Document section →
A suspected double bomber on the FBI's most wanted list who vanished for 21 years is due in court this week to decide if he will be sent back to the United States to face trial.

The FBI believe Daniel Andreas San Diego has links to animal rights extremist groups and is their prime suspect for a series of bombings in the San Francisco Bay Area in 2003.

Former FBI agents have said there were 'missed opportunities' to arrest the 47-year-old before he vanished and claim they found a suspected 'bomb-making factory' in his abandoned car after what detectives called a 65-mile (104km) rush-hour chase in California.

Mr San Diego was found 5,000 miles (8,000km) away in a cottage in north Wales last year.

Mr San Diego, who had a $250,000 (£199,000) bounty on his head, faces a five-day extradition hearing at Westminster Magistrates Court in London on Monday to find out if the UK will hand him over to the United States to answer a federal arrest warrant.

He has been indicted by US prosecutors for maliciously damaging and destroying by means of an explosive after two separate attacks in 2003.

Animal rights extremist group Revolutionary Cells - Animal Liberation Brigade claimed responsibility for the attacks on firms they believed had links with organisations that tested products on animals.

Former FBI Special Agent David Smith was part of a special operations group that had been watching Mr San Diego.

He was remarkable by being unremarkable, there was nothing to suggest this guy was starting to look violent. We never got any indication he was aware of us.

The FBI felt it had enough intelligence to suggest Mr San Diego was its prime suspect and thought it was him that planted the devices that detonated a month apart.

But supervisory special agent Andrew Black, part of the FBI's counter-terrorism media team, recalled that the decision was made between arresting him or developing more information to trace more of the group he was linked to.

His capture comes after years of silence from the FBI, who had believed he possibly fled to South America. The FBI Director stated that Daniel San Diego's arrest shows that 'no matter how long it takes, the FBI will find you and hold you accountable.'

San Diego is currently detained in Belmarsh Prison and has not commented on his situation.

Problems and tasks →
1. List every person named in the news report on the suspected bomber.
2. According to the news report on the suspected bomber, where is San Diego currently detained?

[Stored data]
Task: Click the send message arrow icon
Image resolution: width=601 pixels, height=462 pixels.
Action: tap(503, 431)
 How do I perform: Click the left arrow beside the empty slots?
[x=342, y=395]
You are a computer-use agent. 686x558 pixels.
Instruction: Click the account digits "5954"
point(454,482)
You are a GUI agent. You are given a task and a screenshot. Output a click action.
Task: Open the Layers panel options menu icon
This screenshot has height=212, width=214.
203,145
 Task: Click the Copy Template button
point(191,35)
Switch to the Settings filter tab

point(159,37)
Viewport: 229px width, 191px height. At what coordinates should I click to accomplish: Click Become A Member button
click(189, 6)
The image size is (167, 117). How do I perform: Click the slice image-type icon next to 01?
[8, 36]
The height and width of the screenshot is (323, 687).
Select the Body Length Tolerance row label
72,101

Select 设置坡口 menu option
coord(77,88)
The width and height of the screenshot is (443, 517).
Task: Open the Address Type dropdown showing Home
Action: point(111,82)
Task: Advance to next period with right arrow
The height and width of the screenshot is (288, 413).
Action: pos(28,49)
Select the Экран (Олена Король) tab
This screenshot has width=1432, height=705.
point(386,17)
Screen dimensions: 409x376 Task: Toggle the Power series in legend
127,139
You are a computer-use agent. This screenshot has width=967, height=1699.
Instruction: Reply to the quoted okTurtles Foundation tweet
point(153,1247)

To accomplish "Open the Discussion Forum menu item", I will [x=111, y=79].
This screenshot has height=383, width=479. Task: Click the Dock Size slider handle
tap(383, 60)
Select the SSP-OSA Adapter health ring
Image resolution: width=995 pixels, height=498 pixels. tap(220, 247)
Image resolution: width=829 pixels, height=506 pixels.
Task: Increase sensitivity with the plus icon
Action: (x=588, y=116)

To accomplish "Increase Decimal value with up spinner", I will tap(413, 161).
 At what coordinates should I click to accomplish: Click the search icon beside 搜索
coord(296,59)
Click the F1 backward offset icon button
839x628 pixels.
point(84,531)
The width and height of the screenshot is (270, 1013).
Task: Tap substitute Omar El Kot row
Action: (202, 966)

Solutions per task →
1. Daniel Andreas San Diego, David Smith, Andrew Black

2. Belmarsh Prison